In 2014 and 2015 he headed the office of the United Nations Office for the Coordination of Humanitarian Affairs (OCHA) in the DRC's city of Bunia, where he denounced continued abuses by multiple militia groups against civilians, in particular the Front for Patriotic Resistance in Ituri (FRPI) and the Ugandan Allied Democratic Forces (ADF), as well as less known warlords including Paul Sadala (alias Morgan) whose routine use of gang-rape was denounced by Giuliano; but he also requested the Government and the UN mission MONUSCO to do more to protect civilians. He considered that serious atrocities and human rights abuses in Ituri were not getting sufficient international attention, and called for robust protection efforts and funding to meet humanitarian needs. He also advocated for reinforced accountability to recipients of assistance.

==Travel==

According to the Guinness Book, through his work, he had travelled to every single sovereign country in the world (which totalled 193 according to the Guinness Book) by 20 February 2004. He claimed that he had visited a total of up to 238 territories (including the 193 sovereign countries recognized by Guinness), and stated that North Korea had been the hardest country to get into, after numerous attempts and long waits to get a visa, followed by a visit during which he was never let alone by his "tour guides". His Sudanese visa was also particularly difficult to obtain, involving a wait of nearly a year. In 1992 he had his passport stolen in Albania and reported difficulties obtaining a new one from the Italian embassy, supposedly due to a Neapolitan clerk mistaking him for an Albanian because of his Milanese accent.
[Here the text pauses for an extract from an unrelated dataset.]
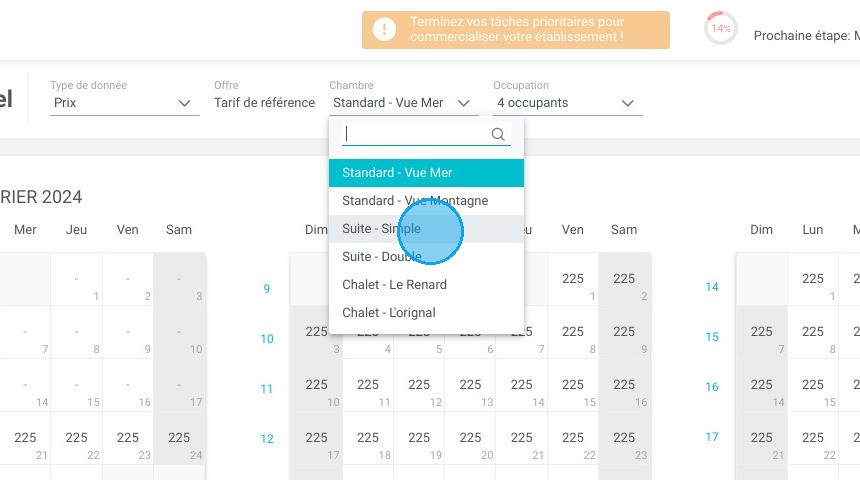Viewport: 860px width, 480px height.
Task: Click the warning exclamation icon in banner
Action: point(384,29)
He started travelling at the age of 14 and believes that, as of 2004, he had travelled at least two million miles, including on the Trans-Siberian Railway and through 11 round-the-world air journeys. Some of his earliest journeys were to Albania and Sierra Leone in 1991, aged 16, and to Mongolia in 1992 on the occasion of the national festivities Naadam. During his early travels he often stayed with penpals. Most of his later travels were related to his journalistic work. He stated that in some countries he lived or spent months, while in others he spent mere hours, his shortest stay being a one-hour visit to Tuvalu with Air Fiji.
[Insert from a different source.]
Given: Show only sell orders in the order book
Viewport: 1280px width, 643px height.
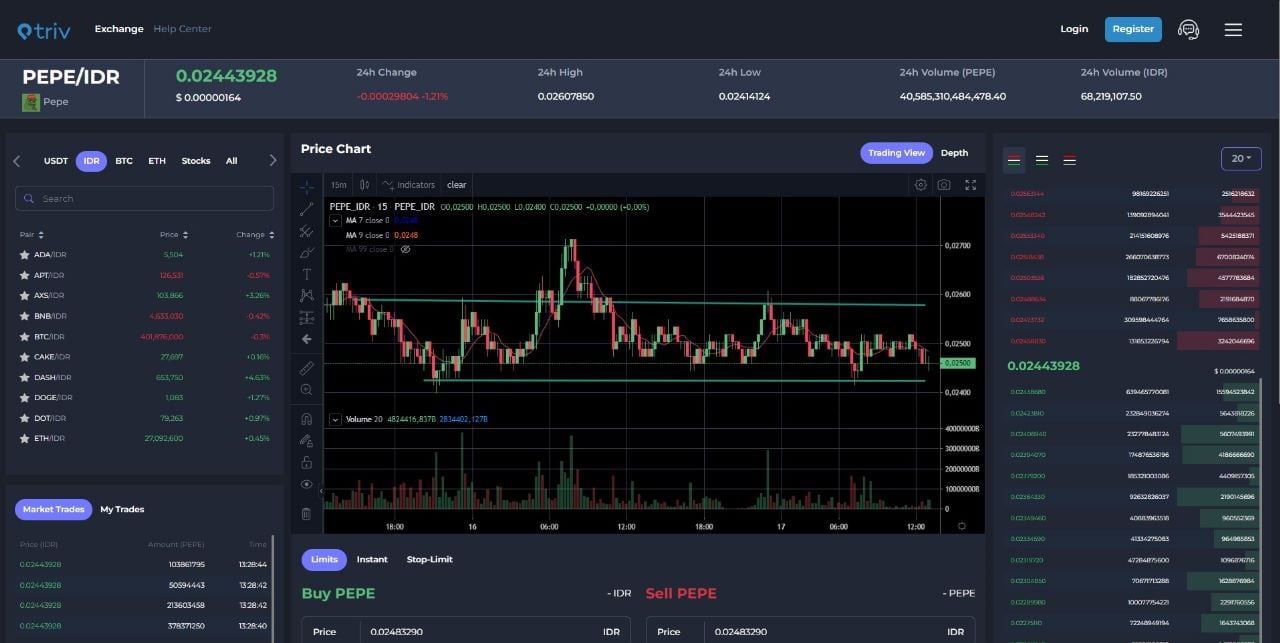Looking at the screenshot, I should tap(1068, 160).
On 20 February 2004, he arrived in Suriname on a Brazilian airliner, thereby completing his visit to all sovereign nations of the world. He held a press conference there on 24 February, where he stated that he had chosen Suriname to complete his record, as the country had always fascinated him due to its richness and variety in cultures and ethnicities. He then travelled from Suriname to London, with 42 passports (30 Italian and 12 British) filled with immigration stamps, in order to prove his record with Guinness World Records. He claimed that most of his travels were unrelated to the record, and that only since 2001, on the suggestion of friends, he had the Guinness Record in mind when planning his travels. In explaining his record, however, he stated that he might be affected by an "addiction to crossing borders".
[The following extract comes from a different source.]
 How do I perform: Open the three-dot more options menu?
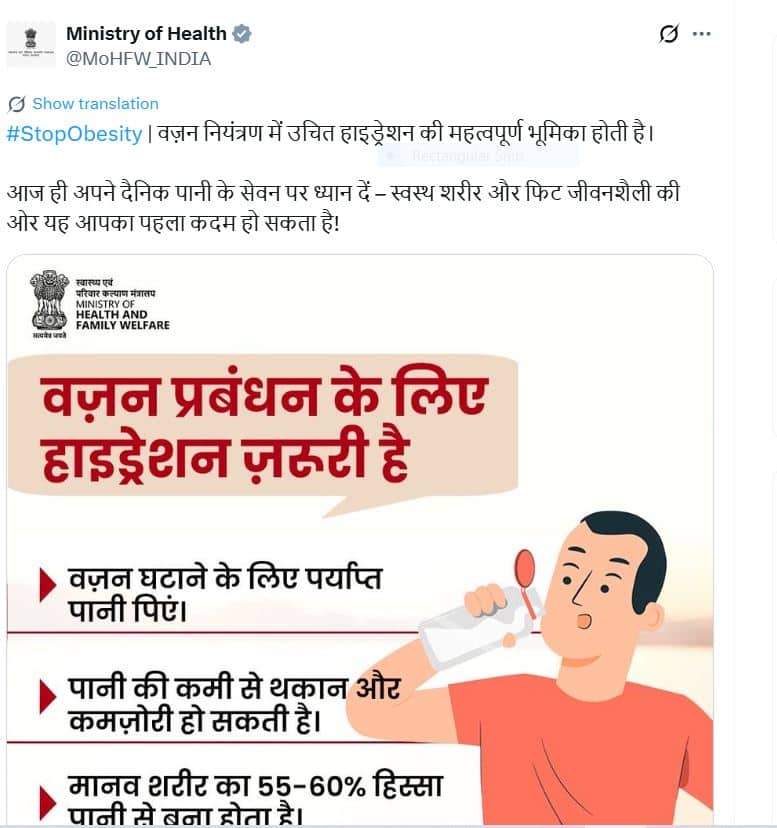pyautogui.click(x=701, y=34)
Collecting passport stamps as proof of travel was a major part of Giuliano's endeavour, and he describes being obsessed with his stamps, to the extent that he travelled with ink pads in five different colours so that he could assist immigration officers whose stamps may lack ink.

== Bibliography ==
- with foreword by José Antonio Viera-Gallo Quesney, La Transición Cubana y el 'Bloqueo' Norteamericano, Ediciones CESOC; 1st edition (May 1997), ISBN 956-211-062-1.
- El Caso CEA: Intelectuales e Inquisidores en Cuba, Ediciones Universal; 2nd edition (November 1998), ISBN 0-89729-870-5.
- Ações e relações com a população civil em missões de paz in Missões de paz: Teoria e dimensão humana, Appris Ltda; 1st edition (January 2020), ISBN 978-65-5523-319-3.
- with foreword by Jean-Pierre Lacroix, O Brasil nas missões de paz depois da MINUSTAH: reflexões in 13 anos do Brasil na MINUSTAH: lições aprendidas e novas perspectivas, CIASC; 1st edition (January 2019), ISBN 978-65-80852-01-7.
- The United States' embargo and Cuba's foreign relations: missed opportunities for democratization in journal Democratization, Vol. 5, Issue 3, Autumn 1998, Taylor & Francis.